Retrato de una soñadora solitaria

Agosto 11, 2008 at 7:37 pm (Sueños rotos)

Soñadora de sueños perdidos, buscando metas en nubes lejanas. Y de golpe caigo a un suelo cubierto por piedras afiladas que me hacen gritar del dolor. Abro los ojos, veo el verdadero color de la escena y me decido a llegar a metas que pueda tocar. Luego, sin darme cuenta, vuelvo a soñar. Así he vivido siempre y aunque lucho contra mis sueños, muchos de ellos se encargaron de romperme el corazón. Mis ojos brillan ante nuevas ideas, ideas que adorno de marfil y oro, para luego llorar porque el oro se volvió hierro y el marfil me costo la muerte de mi elefante favorito.

  Vivo acompañada por mil personas, pero solo diez se han dado cuenta de que respiro, aunque yo necesito de esas mil para poder seguir haciéndolo. Sola como podría estar una hormiguita que se decidió a nadar en el mar, acompañada como la misma hormiguita en un condominio para mariposas.

  Sonrío demasiado, para esconder las lágrimas causadas por recordar días que se acabaron, para esconder mi tímida mirada que se refugia en los azulejos del piso, para pintar mi futuro que me parece gris de un color verde manzana. Y sigo sonriendo, porque hace más feliz a las diez personas que me  escuchan verme así que contar las lágrimas de mis ojos.
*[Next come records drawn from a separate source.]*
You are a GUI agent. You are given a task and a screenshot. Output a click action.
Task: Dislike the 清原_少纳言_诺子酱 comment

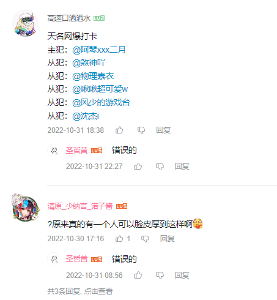(x=145, y=239)
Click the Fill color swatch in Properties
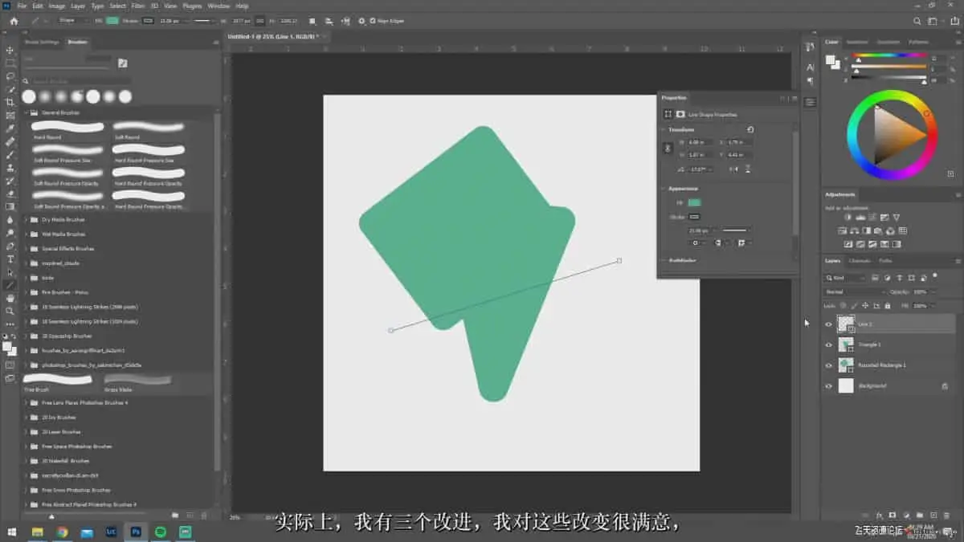 [694, 202]
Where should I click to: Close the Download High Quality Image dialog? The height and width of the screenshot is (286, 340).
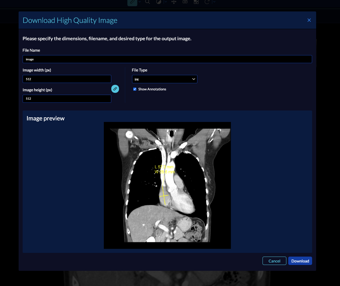(x=309, y=20)
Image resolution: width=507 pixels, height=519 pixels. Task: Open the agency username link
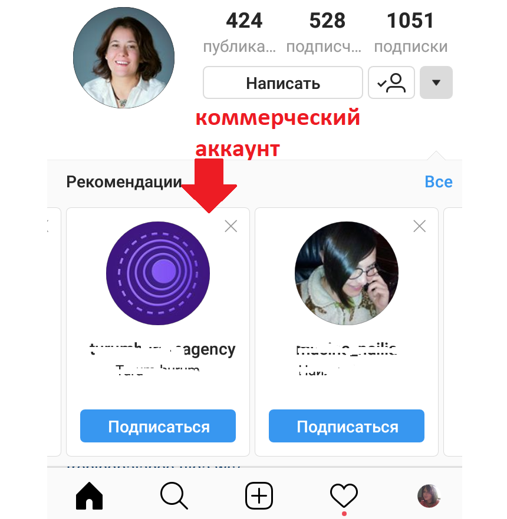tap(162, 349)
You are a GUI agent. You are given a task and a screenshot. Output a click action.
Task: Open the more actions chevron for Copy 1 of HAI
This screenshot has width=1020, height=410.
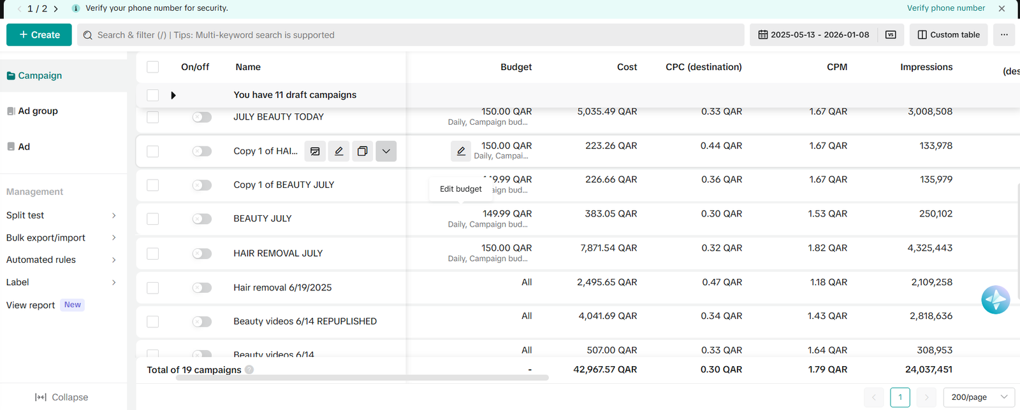pos(386,151)

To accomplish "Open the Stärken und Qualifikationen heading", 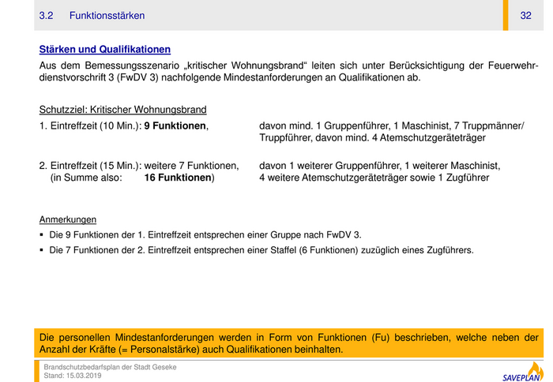I will click(104, 50).
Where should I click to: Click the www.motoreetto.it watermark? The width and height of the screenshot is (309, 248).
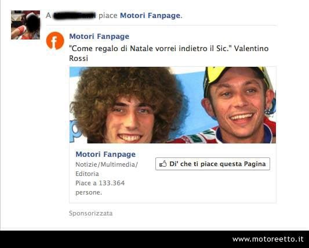coord(268,239)
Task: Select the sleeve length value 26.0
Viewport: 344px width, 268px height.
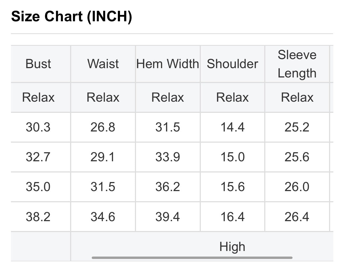Action: click(x=297, y=187)
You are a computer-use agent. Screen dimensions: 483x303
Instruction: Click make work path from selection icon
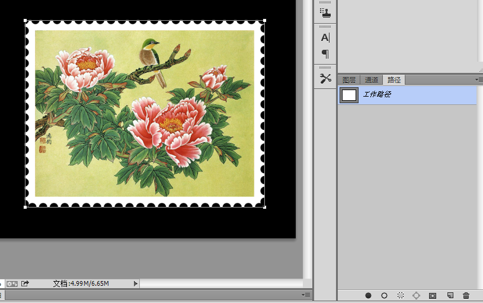416,296
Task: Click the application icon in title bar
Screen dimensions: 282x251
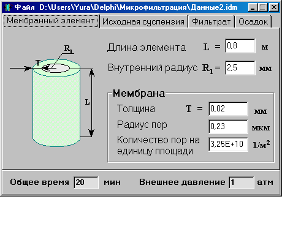Action: tap(7, 7)
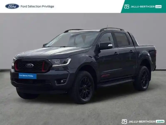Click the blue Ford Sélection Privilège license plate
This screenshot has height=125, width=166.
[x=28, y=76]
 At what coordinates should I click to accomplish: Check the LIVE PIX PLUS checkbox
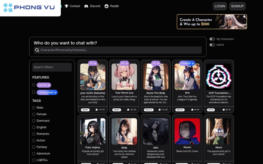tap(34, 92)
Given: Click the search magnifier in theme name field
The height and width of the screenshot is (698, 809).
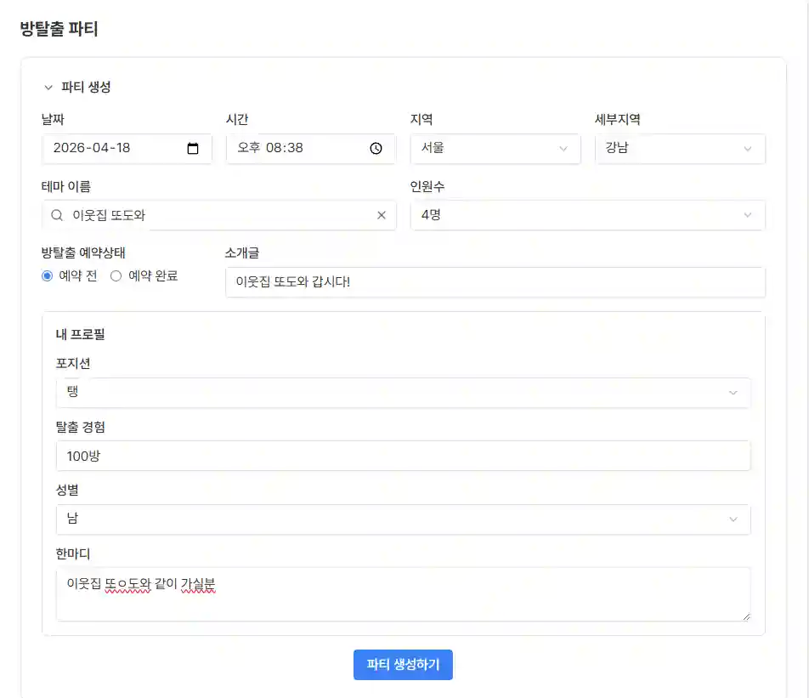Looking at the screenshot, I should point(57,216).

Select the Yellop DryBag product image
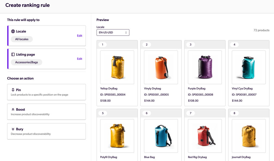[x=117, y=67]
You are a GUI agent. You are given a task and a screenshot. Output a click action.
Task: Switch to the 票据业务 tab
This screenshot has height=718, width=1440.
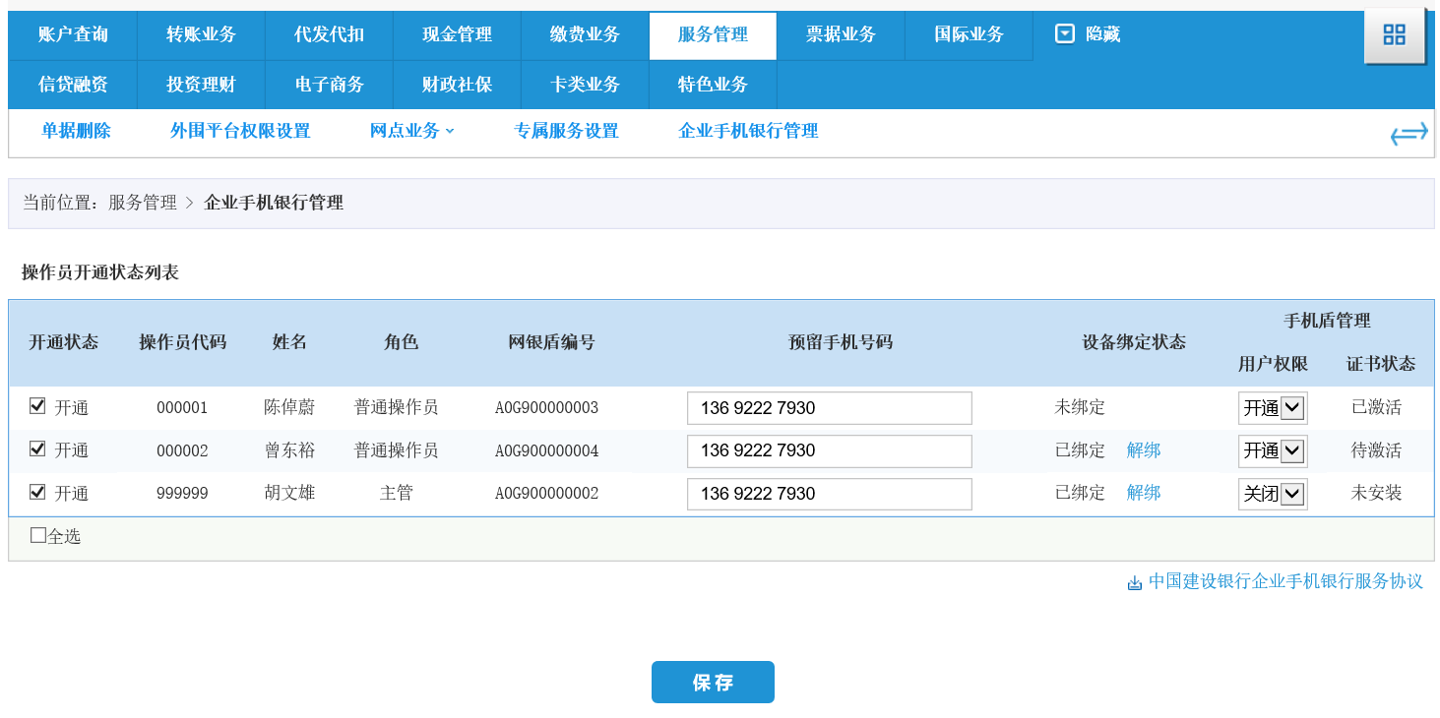[x=840, y=35]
  Odio las pesadillas interminables, de esas donde es imposible gritar; una lágrima de alguien a quien quiero y el puré de zapallo en el almuerzo que esperaba con ansias. Disfruto de las pequeñas cosas hermosas de la vida, como los colores del amanecer o el abrazo de mi madre por las mañanas, las gotas de lluvia caer en el campo y el aroma de la tierra mojada. Suspiro con cada historias de amor que encuentro en el cine, pero rechazo al que se atreva mirar dentro de mis ojos, cualquiera que intente inventar una de esas historias tomado de mi mano.
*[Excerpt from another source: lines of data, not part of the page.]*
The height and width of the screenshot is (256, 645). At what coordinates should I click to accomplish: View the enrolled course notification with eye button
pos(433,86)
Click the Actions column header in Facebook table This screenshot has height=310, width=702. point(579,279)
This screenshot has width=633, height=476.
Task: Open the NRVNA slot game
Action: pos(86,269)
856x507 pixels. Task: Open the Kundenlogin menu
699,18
  Mi pasatiempo favorito es servir de bastón a quien ha caído en medio de la batalla, escuchar las historias que me tengan que contar y salvar aquellas que todavía tengan tiempo de sonreír.

  Y una vez más, caigo en mi mundo de fantasías, mi mundo romántico donde abundan la poesía y el chocolate. Duermo entre mariposas y con estrellas en mi techo, que dejan de brillar cuando mis ojos son vencidos por el sueño; en un cuarto de ensueño, con columnas de oro y velos multicolores bailando para mi. Y cierro mis ojos para volverlos a abrir con la luz de la siguiente mañana.